At present, only blood eosinophils are used as a biomarker of respiratory disease in clinical practice, specifically in the diagnosis and management of COPD42 and asthma43. Our study confirmed their relationship with reduced lung function and presence of respiratory symptoms (cough, phlegm, wheeze). In addition, our study showed a significant association between circulating basophils, lung function and respiratory symptoms, which to our knowledge has been described before only in a British population cohort11. In particular, they were related to airflow obstruction in the whole population, and to cough and phlegm in current smokers. We hypothesize that they might be helpful in differentiating, together with eosinophils, type-2 inflammation in asthma and COPD based on IgE-dependent and Ig-E-independent mechanisms, respectively. This possibility should be confirmed in future studies with other demographics and geographical settings, as well as mechanistic studies.

Our study also suggested that different markers of systemic inflammation may be related to different types of lung function impairment. We observed that circulating neutrophils were related to both airflow obstruction and reduced lung volumes (FEV1 and FVC) in the total population and in former smokers. In never-smokers, they were related to reduced FEV1 and FVC, but not CAO. Accordingly, they could reflect both obstructive and restrictive respiratory disease. The hypothesis of neutrophilic systemic inflammation linked to lung restriction would need to be confirmed in future studies using static lung volumes to assess restrictive impairment. Blood eosinophils and basophils, on the other hand, appeared to be related to CAO and reduced FEV1 to a larger extent than FVC, supporting a predominant role in airflow obstruction rather than restriction.

The strengths of our study include the general population sample, the use of standardized protocol and questionnaires across the study sites and the conduction of spirometry by trained and certified technicians. In addition, all spirometry curves were visually inspected centrally, and only those that passed quality control were used in this study. Compared to previous studies, our study investigated a larger number of outcomes (multiple lung function variables and respiratory symptoms) and it was multi-center, which increases generalizability.
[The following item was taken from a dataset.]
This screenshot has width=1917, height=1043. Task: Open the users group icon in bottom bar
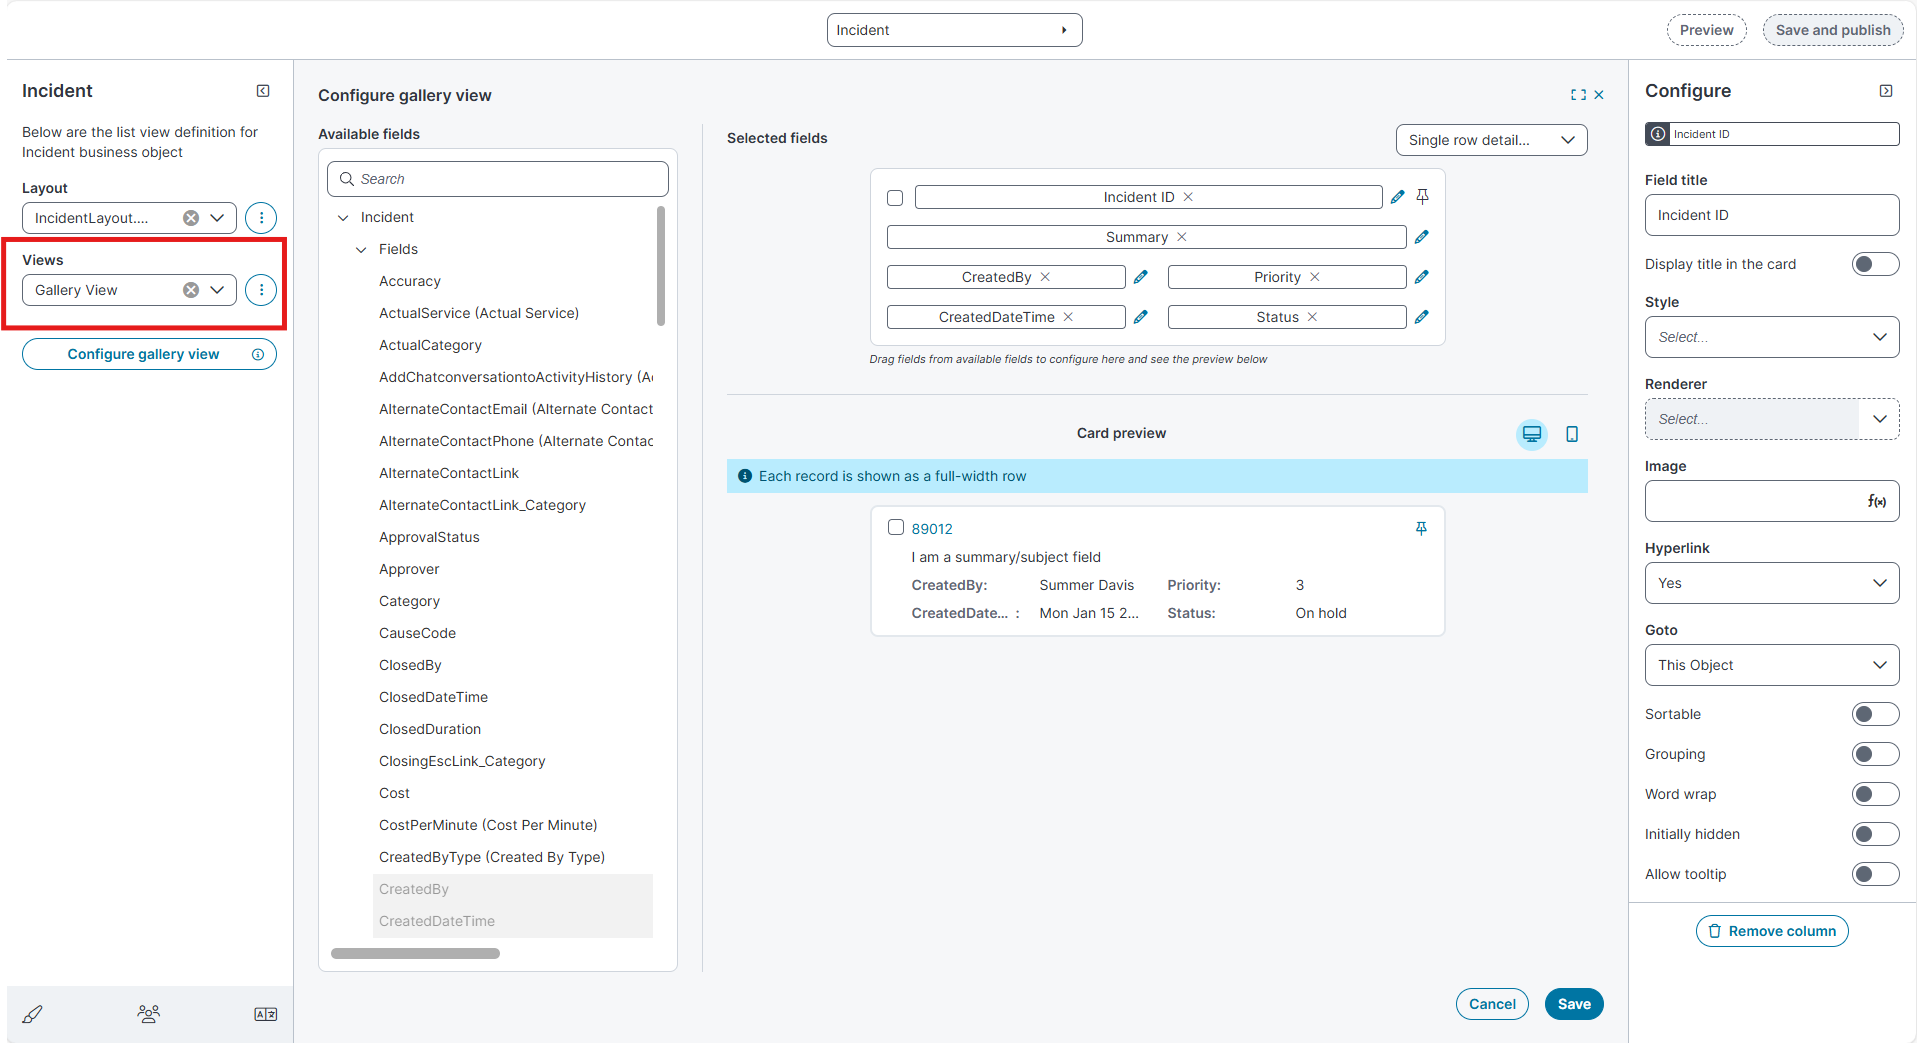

Our study also has limitations, including self-reporting respiratory symptoms, which may be affected by recall bias, and the fact that the mean age of our population was 68 years, which impedes the extrapolation of our findings to younger age groups. However, the demographics of the population may provide unique insights on the relationship between systemic inflammation and respiratory health in older adults on whom there is little data. The cross-sectional design does not allow us to infer causality; longitudinal studies are needed to establish temporal relationships between the variables involved. We did not have allergic sensitisation data on the participants, which would have been useful to consider in the current study. The proportion of current smokers in this population was low and this might have affected the significancy of the results. We focused on certain markers of systemic inflammation because we were interested in the individual contribution of WBC sub-populations, but other markers such as the systemic immune inflammation index (SII), the systemic inflammation response index (SIRI), or the aggregate index of systemic inflammation (AISI) may be worth exploring in future studies44.

In conclusion, larger counts of different WBC sub-populations are associated with different lung function indices and respiratory symptoms in the general population. Novel findings of our study include an association of blood basophils with CAO in the general population and with cough and phlegm in current smokers. Together with eosinophils, they might be useful in differentiating the type of inflammation in asthma and COPD. Blood neutrophils were related to reduced FEV1 and reduced FVC – but not CAO – in never smokers, suggesting a potential pathogenetic role in restrictive lung disease. These findings warrant further investigation in future studies.